Dahmer

My Friend Dahmer (2017)

My Friend Dahmer first published by RealCrime Magazine

The actions undertaken by Jeffrey Dahmer in his adulthood are well documented. One of the twentieth century’s most notorious serial killers, between 1978 and 1991 he raped and murdered 17 male pickups, committing various outrages (dismemberment, necrophilia, cannibalism, trophy preservation) on their corpses. My Friend Dahmer, however, is not so much about the monster as about his making: Jeffrey’s formative years in high school, when his home life was breaking apart, when his morbid obsessions were just starting to solidify into something beyond adolescent fantasy, and when a friendship of sorts evolved between him and classmate John ‘Derf’ Backderf. 

When we first meet Jeffrey (Ross Lynch), he is already a loner whose friendlessness and growing fascination with “what’s inside” animal cadavers are concerning his chemist father Lionel (Dallas Roberts). A then closeted gay in a school where homophobic bullying was rife, Jeffrey casts a dreamy eye on a doctor (Vincent Kartheiser) whose jogging route passes the Dahmer home. Yet being a misfit is just part of the American high school experience, and Dahmer, like so many of his peers, is merely looking for acceptance, belonging and love – something that he is not getting at home from his mentally unstable mother Joyce (Anne Heche) who openly favours his little brother, or from emotionally distant Lionel who is distracted by a bitter divorce. That said, Dahmer’s domestic life seems less troubled than that of the obviously unhinged drug dealer Figgs (Miles Robbins). It is only our foreknowledge of what Jeffrey will become that allows us to register all the early warning signs, right down to Joyce’s edict (regarding her own half-baked efforts at making dinner), heavily ironised for the viewer by the weight of future history: “New house rule: we eat our mistakes.” 

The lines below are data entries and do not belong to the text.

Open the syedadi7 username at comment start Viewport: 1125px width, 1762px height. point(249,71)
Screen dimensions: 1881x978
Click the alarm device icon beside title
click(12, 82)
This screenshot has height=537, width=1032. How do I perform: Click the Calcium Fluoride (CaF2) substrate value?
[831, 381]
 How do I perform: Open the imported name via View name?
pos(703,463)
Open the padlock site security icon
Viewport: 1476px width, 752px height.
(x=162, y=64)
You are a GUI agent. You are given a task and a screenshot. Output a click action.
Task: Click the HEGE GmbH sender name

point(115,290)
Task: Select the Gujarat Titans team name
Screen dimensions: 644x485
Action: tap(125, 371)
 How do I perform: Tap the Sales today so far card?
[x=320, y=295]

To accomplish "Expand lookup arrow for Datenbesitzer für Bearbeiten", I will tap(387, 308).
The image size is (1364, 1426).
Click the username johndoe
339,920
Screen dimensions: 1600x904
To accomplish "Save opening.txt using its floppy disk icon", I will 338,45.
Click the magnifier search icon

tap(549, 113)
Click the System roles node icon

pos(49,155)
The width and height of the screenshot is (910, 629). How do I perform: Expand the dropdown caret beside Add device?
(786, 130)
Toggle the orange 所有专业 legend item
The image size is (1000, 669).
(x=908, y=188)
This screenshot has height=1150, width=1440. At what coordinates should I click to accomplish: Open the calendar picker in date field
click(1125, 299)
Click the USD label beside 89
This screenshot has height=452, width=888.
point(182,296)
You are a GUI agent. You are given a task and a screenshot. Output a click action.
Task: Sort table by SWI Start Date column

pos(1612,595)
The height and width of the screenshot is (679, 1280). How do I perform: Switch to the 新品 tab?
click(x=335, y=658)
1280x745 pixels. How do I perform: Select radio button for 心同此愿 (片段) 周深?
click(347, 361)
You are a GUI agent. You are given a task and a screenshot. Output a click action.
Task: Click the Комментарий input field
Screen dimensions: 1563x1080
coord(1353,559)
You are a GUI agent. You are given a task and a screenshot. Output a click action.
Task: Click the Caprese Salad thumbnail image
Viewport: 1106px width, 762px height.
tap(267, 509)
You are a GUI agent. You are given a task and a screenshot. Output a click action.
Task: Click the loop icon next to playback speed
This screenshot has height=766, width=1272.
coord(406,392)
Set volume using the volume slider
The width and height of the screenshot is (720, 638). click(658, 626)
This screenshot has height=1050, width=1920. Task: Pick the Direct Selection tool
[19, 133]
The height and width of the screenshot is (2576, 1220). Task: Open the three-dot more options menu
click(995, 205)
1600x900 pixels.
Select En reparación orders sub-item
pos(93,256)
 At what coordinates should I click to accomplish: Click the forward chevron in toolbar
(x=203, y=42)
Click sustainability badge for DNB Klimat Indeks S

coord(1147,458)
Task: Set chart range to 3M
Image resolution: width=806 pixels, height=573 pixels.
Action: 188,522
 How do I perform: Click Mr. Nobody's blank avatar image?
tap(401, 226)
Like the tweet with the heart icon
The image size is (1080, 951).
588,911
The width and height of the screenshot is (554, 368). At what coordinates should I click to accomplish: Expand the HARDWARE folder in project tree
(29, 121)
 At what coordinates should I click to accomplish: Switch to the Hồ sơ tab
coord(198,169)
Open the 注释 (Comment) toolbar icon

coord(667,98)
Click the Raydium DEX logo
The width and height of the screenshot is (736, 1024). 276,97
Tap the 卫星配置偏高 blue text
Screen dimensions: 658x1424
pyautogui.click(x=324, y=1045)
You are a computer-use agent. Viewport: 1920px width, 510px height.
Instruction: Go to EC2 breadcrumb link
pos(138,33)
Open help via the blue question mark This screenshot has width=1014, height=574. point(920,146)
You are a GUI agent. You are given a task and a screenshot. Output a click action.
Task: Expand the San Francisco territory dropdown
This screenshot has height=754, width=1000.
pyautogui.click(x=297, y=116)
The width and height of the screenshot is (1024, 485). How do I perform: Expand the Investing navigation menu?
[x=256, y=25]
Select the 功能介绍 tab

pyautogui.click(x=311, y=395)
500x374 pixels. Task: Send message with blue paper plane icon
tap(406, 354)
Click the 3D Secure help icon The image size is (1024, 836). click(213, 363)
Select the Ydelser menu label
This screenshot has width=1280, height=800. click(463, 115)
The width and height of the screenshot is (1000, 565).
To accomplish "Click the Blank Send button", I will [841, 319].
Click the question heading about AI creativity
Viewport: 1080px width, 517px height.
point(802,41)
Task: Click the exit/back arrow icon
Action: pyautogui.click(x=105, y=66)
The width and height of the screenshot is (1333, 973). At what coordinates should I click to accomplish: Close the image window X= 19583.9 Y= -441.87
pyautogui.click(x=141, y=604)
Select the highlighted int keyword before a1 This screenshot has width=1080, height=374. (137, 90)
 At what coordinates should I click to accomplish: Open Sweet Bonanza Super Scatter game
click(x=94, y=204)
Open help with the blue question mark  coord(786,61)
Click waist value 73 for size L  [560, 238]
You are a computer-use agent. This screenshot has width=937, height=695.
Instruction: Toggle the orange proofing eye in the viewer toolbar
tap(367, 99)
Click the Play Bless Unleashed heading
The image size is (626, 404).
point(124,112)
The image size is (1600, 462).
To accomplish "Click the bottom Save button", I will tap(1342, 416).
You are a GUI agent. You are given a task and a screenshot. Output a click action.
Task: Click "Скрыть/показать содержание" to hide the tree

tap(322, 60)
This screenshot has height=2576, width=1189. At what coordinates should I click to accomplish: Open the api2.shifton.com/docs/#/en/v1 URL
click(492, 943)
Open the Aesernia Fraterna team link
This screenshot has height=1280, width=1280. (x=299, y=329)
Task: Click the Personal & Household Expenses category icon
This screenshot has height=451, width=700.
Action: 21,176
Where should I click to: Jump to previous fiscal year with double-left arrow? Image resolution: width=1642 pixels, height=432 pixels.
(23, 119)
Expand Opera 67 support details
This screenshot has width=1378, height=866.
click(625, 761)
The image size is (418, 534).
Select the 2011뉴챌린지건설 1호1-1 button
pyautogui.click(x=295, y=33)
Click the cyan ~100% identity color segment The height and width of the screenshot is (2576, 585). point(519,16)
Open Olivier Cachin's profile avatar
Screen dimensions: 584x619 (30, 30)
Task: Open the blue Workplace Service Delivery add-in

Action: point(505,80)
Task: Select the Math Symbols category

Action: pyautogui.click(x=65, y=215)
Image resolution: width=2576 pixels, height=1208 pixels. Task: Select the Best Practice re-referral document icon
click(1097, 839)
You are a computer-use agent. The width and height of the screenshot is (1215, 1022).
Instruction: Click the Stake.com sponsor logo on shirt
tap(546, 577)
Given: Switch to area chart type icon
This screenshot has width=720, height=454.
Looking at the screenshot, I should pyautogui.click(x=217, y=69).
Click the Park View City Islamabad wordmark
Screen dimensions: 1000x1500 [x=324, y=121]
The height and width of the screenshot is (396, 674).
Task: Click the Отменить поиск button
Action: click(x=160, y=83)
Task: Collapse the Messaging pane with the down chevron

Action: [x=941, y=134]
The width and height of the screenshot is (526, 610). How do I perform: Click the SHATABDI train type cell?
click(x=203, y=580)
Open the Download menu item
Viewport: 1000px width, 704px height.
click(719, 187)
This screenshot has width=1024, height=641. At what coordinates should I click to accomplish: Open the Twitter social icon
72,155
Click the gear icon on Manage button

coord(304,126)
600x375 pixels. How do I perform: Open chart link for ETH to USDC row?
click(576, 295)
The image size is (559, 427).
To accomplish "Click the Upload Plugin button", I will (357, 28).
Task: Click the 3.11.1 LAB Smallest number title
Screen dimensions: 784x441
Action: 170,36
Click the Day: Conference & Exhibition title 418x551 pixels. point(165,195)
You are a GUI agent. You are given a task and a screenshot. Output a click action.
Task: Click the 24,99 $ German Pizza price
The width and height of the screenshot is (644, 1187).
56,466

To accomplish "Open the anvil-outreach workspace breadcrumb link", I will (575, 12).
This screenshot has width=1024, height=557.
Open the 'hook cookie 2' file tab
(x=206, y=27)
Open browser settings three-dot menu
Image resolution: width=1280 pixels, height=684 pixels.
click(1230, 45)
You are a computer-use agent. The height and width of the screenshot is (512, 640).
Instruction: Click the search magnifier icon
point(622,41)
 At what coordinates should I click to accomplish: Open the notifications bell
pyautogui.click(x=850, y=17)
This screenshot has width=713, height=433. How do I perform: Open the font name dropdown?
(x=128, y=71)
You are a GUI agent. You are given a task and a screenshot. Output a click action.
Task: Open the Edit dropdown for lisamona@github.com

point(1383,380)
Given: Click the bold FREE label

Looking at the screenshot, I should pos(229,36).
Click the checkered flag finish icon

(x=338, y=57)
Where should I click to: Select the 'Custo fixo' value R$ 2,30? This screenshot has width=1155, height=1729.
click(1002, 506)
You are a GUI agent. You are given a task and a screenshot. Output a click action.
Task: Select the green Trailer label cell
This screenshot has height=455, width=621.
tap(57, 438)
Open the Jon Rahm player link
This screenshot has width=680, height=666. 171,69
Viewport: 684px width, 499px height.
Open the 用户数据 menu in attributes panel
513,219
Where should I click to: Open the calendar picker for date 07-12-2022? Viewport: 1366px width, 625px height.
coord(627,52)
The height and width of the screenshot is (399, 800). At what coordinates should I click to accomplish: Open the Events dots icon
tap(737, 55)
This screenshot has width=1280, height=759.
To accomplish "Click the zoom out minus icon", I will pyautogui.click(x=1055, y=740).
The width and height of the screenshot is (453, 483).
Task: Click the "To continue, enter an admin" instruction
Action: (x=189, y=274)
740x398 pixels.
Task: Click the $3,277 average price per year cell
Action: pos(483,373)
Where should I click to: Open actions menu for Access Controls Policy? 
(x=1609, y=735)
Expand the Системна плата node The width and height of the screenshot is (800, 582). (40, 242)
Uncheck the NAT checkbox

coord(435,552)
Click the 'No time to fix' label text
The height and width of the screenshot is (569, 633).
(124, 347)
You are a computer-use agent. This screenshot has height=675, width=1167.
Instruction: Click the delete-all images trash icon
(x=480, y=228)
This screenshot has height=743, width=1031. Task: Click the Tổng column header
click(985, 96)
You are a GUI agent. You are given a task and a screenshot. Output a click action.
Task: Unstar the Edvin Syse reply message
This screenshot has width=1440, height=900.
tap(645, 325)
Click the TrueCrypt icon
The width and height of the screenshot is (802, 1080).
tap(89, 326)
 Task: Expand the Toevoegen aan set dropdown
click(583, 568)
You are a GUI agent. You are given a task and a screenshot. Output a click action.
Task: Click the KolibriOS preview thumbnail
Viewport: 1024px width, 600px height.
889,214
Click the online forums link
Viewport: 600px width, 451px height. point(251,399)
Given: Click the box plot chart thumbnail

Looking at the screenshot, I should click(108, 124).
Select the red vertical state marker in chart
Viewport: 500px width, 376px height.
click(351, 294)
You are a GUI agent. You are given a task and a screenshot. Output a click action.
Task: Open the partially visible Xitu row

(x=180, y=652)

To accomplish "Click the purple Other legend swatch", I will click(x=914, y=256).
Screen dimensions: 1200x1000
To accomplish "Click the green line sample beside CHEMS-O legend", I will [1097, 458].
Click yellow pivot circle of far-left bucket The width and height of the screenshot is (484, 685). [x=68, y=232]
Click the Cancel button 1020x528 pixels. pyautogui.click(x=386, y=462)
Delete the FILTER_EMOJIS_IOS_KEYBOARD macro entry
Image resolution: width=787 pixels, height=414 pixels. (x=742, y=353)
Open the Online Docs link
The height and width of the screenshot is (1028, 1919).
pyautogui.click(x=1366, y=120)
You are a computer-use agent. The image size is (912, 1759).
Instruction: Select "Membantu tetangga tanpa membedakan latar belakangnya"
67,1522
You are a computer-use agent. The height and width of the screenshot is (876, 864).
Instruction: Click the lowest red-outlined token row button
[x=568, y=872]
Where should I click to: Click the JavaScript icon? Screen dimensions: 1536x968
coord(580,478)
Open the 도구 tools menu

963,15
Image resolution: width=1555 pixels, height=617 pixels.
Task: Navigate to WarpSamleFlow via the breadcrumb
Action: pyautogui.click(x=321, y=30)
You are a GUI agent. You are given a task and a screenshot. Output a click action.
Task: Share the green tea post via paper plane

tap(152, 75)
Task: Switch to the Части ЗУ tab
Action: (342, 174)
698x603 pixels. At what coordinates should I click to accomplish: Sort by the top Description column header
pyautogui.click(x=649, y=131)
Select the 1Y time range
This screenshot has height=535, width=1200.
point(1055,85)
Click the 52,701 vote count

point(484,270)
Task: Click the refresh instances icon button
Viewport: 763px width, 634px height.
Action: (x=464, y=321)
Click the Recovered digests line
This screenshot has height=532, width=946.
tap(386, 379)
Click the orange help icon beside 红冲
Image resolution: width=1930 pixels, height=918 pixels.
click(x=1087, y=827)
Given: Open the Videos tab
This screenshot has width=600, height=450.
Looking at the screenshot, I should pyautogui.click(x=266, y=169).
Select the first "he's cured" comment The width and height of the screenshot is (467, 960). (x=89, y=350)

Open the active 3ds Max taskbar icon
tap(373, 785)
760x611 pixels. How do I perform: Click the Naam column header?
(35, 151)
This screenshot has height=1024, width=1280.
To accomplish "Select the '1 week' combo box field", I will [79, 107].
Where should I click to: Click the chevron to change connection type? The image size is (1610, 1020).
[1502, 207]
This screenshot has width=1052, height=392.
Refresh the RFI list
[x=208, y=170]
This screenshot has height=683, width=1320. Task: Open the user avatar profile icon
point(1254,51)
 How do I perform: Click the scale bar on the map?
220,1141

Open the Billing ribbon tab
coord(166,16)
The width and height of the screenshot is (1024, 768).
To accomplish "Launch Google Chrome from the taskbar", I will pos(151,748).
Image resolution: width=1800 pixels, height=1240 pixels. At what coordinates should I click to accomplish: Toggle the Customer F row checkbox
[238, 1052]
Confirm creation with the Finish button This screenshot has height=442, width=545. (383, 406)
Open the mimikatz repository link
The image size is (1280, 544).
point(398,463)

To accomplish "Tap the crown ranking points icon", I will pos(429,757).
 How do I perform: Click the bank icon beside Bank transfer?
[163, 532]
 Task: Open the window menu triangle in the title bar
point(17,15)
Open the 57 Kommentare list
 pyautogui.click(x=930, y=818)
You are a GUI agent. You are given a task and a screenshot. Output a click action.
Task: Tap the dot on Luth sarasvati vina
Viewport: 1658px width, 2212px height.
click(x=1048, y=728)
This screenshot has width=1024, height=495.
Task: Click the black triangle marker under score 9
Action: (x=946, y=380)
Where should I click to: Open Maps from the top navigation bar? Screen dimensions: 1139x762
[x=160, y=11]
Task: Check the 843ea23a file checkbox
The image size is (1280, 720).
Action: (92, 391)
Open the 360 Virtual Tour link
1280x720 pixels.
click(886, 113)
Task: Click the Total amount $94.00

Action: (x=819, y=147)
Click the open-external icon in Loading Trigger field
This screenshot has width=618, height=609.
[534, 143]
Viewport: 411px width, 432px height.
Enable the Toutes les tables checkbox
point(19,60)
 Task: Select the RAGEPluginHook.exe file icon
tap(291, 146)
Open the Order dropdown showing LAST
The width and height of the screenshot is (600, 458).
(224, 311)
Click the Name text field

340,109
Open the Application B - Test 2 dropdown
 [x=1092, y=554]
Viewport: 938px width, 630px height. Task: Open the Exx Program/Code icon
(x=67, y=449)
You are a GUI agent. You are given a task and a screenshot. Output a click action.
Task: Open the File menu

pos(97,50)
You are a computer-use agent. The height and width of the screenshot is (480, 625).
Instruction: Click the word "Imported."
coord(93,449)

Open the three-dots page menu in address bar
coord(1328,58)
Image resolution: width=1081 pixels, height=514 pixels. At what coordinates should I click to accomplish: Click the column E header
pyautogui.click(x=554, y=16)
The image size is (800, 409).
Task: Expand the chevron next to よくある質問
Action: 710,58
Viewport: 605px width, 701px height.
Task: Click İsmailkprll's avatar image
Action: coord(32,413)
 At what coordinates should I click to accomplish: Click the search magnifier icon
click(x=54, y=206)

In the absence of love, Jeffrey settles for attention, ‘spazzing’ at school in a noisy display of mental impairment. It is a performance that serves only to alienate him more – except from Derf (Alex Wolff) and his friends, who discern in Jeffrey’s questionably funny pranks an opportunity to disrupt the school, and quickly form a ‘Dahmer Fan Club’, lending Jeffrey’s oddest behaviours a cult following.

Adapted by writer/director Marc Meyers from Backderf’s graphic novel about his real-life relationship with Jeffrey, the film traces a friendship which at first allows Jeffrey briefly to flourish socially, before turning toxic as aspiring artist cum rebel Derf idolises, exploits and encourages Jeffrey’s weirdness as a way to kick against the school’s conformity, without realising that he is enabling a future serial killer’s worst antisocial impulses. There is no soft-pedalling here on Derf’s casual cruelty, which lends irony to the word ‘friend’ in the film’s title – and the film’s tragedy is our suspicion that Jeffrey, though clearly damaged from the start, might, in other circumstances, have turned out alright.